その数は実に、排除勧告を受けた同県内の91の業者のうち79に上る。1月に開かれた審判の意見陳述では、
業者側が足利事件を引き合いに「冤罪(えんざい)だ」と訴える場面もあった。
深刻化する不況の中、審決で談合が認定されれば4億円前後の課徴金納付命令に加え、損害賠償と県からの
1年間の指名停止という“トリプルパンチ”が待っている。
「もっと大きな談合組織の力が働いた」とする業者側の主張は受け入れられるのか−。
(盛岡支局 中川真 社会部 三枝玄太郎)
「まるで足利事件」
1月8日、東京・霞が関の公正取引委員会審判廷では怒声を含んだ声が響き渡った。
「短時間のヒアリングで談合を認定された。われわれを死に追いやるのか」 「調べる側と裁く側が同じで納得できない。冤罪だ」
意見陳述で業者側は栃木県の足利事件を引き合いに出して談合を否定した。
容疑は、平成13年4月から16年10月にかけて、岩手県発注の建築工事を同県内の業者が談合し、落札していた−というものだ。

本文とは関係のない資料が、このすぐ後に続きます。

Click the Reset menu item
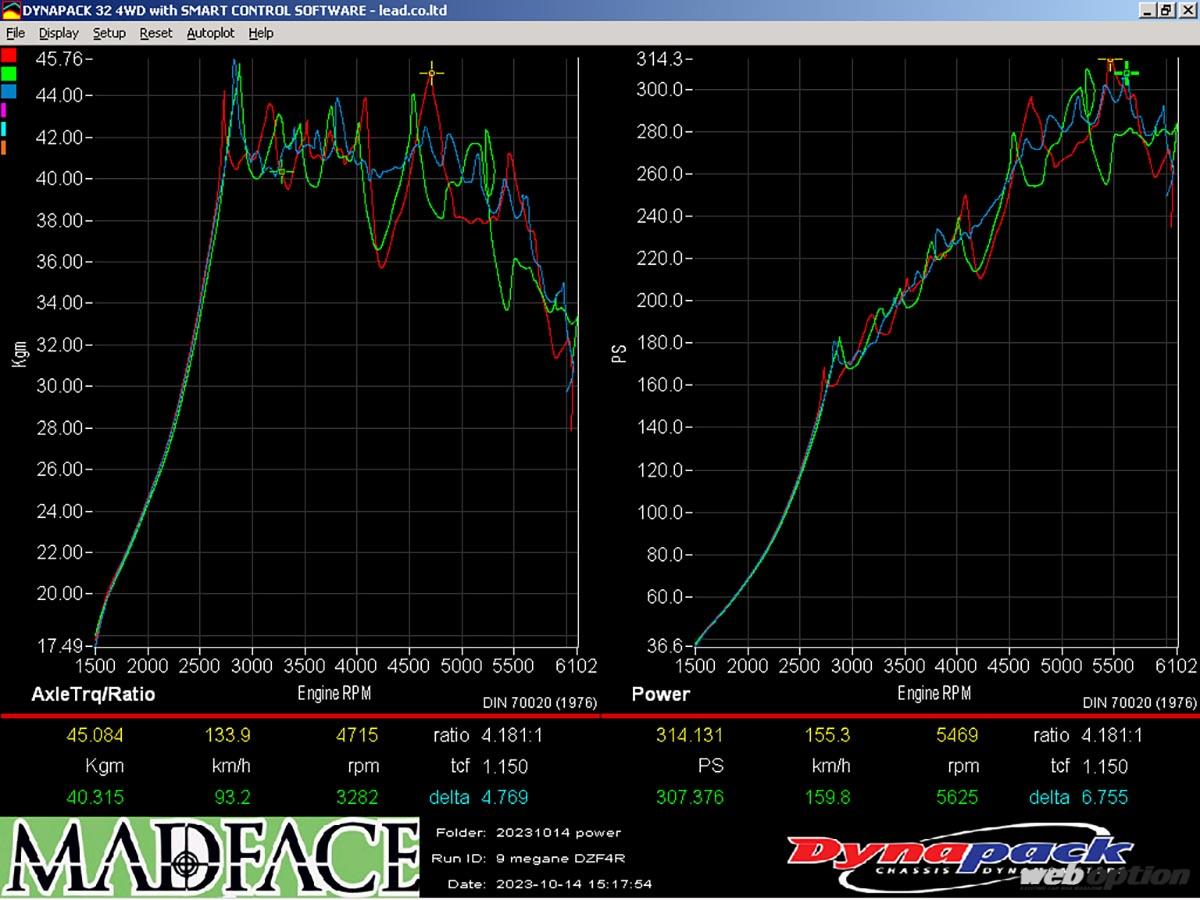 156,33
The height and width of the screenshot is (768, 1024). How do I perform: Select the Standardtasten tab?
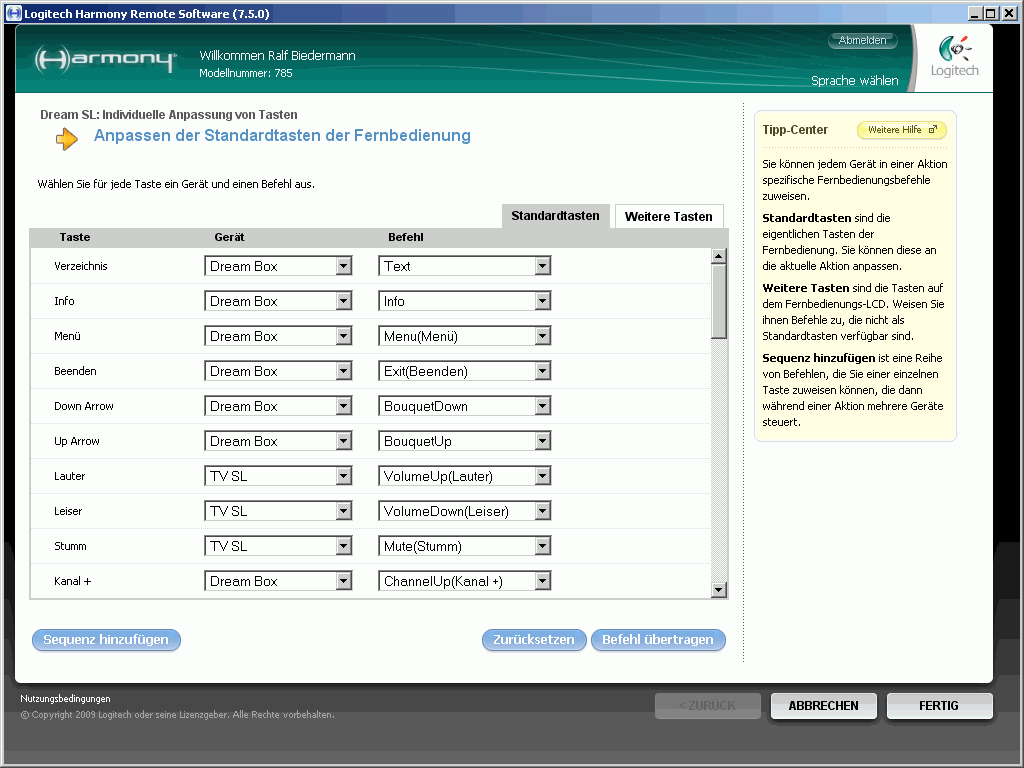(x=555, y=216)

公正取引委員会は16年10月、独占禁止法違反(不当な取引制限)の疑いで、
同県内の建設業者約30社と岩手県建設業協会(盛岡市)を立ち入り検査した。
公取委は立ち入り検査の結果、県内の91社が「TST親交会」(トラスト・メンバーズを14年に名称変更、16年10月解散)
という談合組織をつくり、県が発注するAランク業者を対象とする条件付き一般競争入札や指名競争入札などで、
受注調整を繰り返していたとして、17年6月に排除勧告を出した。
勧告を受けた91社のうち79社が異議を申し立て、審判が続いていた。
業者側は「91社のうち、談合が認定された期間中に受注していない業者が45社もある」と主張している。